BlackRock has downgraded U.S., European and global stocks to neutral, according to its latest weekly market commentary, titled “Time for caution.”
“The growing likelihood of an imminent Fed rate increase and more elevated U.S. valuations warrant short-term caution,” wrote Richard Turnill, BlackRock’s global chief investment strategist.
While BlackRock recently reversed its underweight position on U.S. equities to overweight, recent developments have put its position down a notch to “neutral.” An earlier BlackRock report in May also shows a “slightly overweight” outlook on equities in the U.S., Eurozone, China, India and Mexico.
“U.S. stocks have been in a sweet spot since mid-February, supported by solid economic growth and falling real yields on the back of expectations of a Fed on hold,” Turnill writes. “Yet yields have started rising again. Higher U.S. inflation and hawkish Fed comments have now put a summer rate increase back on the table, increasing investor anxiety and the likelihood of near-term volatility.”

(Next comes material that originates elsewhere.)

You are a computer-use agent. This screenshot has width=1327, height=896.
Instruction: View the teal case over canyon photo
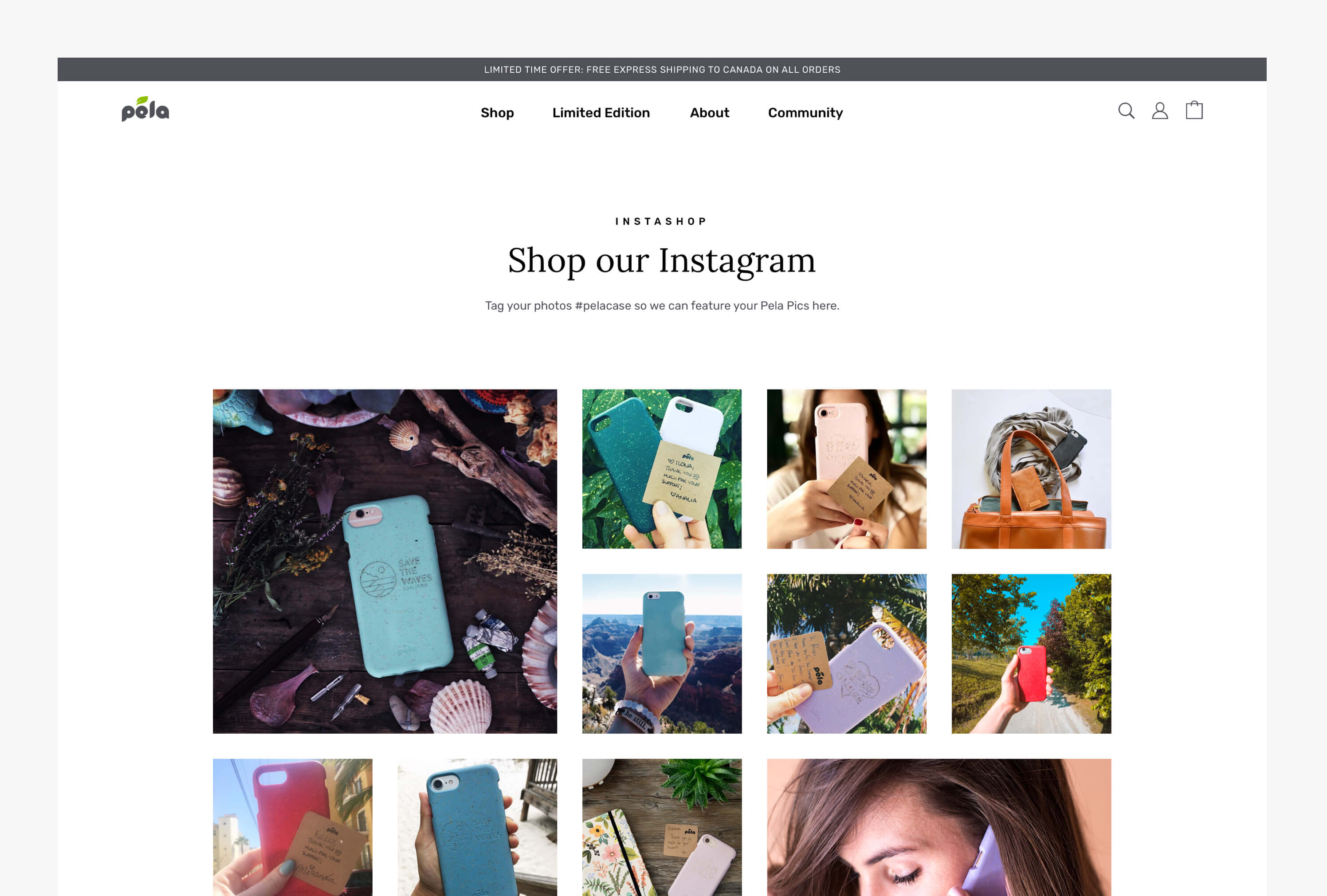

While the U.S. consumer and housing sectors are strong and growth appears to be stabilizing, BlackRock sees rising interest rates and peak margins limiting returns.

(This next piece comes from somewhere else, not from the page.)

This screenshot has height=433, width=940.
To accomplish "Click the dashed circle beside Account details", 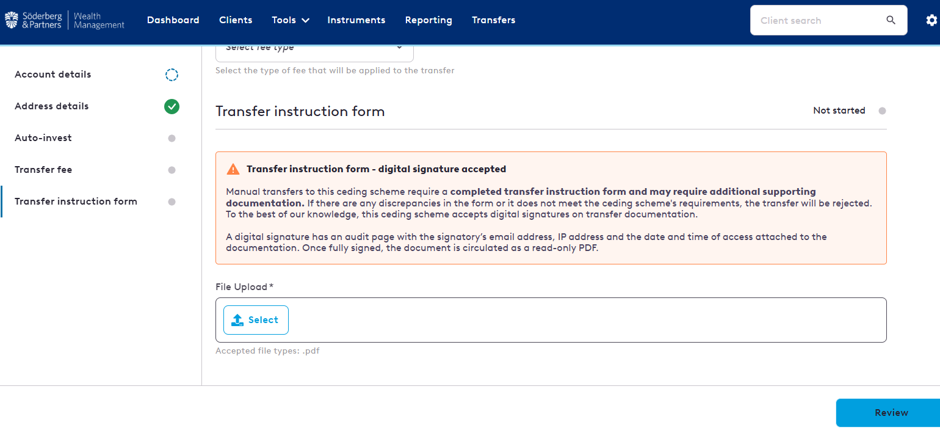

“We expect the Fed to raise rates once or twice this year,” Turnill writes. “We also see the potential for a corporate earnings recovery later in 2016.”
Despite its neutral position, BlackRock does prefer stocks to government bonds, and within equities, it specifically likes global dividend-growth and quality stocks.
Following a meeting of the BlackRock investors, BlackRock downgraded global equities to neutral.
“The MSCI World Index is up 14% from its mid-February low, as stocks have shaken off fears of a global recession, an oil-price collapse and a Chinese currency devaluation,” Turnill writes.
European stocks were also downgraded to neutral. According to BlackRock, despite Europe’s reasonable valuations, stronger consumer spending and an ECB policy that’s supportive, its weak profit growth, challenged banking system and a potential British exit from the European Union make European stocks a potential risk.
According to BlackRock, stocks overall appear more vulnerable to short-term risks.
These risks include “a Fed that increases rates too aggressively, a Brexit, a worsening European immigration crisis and a slowdown in global growth,” Turnill writes. “We also see less upside to China’s growth expectations after a recent uptick in activity, and oil prices have rebounded a long way and now reflect improved fundamentals.”
What would make BlackRock more bullish?
“Evidence of reflation, and an emphasis on expansionary fiscal policy and structural reform over monetary policy globally,” according to Turnill.
BlackRock’s asset class views are from a U.S. dollar perspective over a three-month horizon.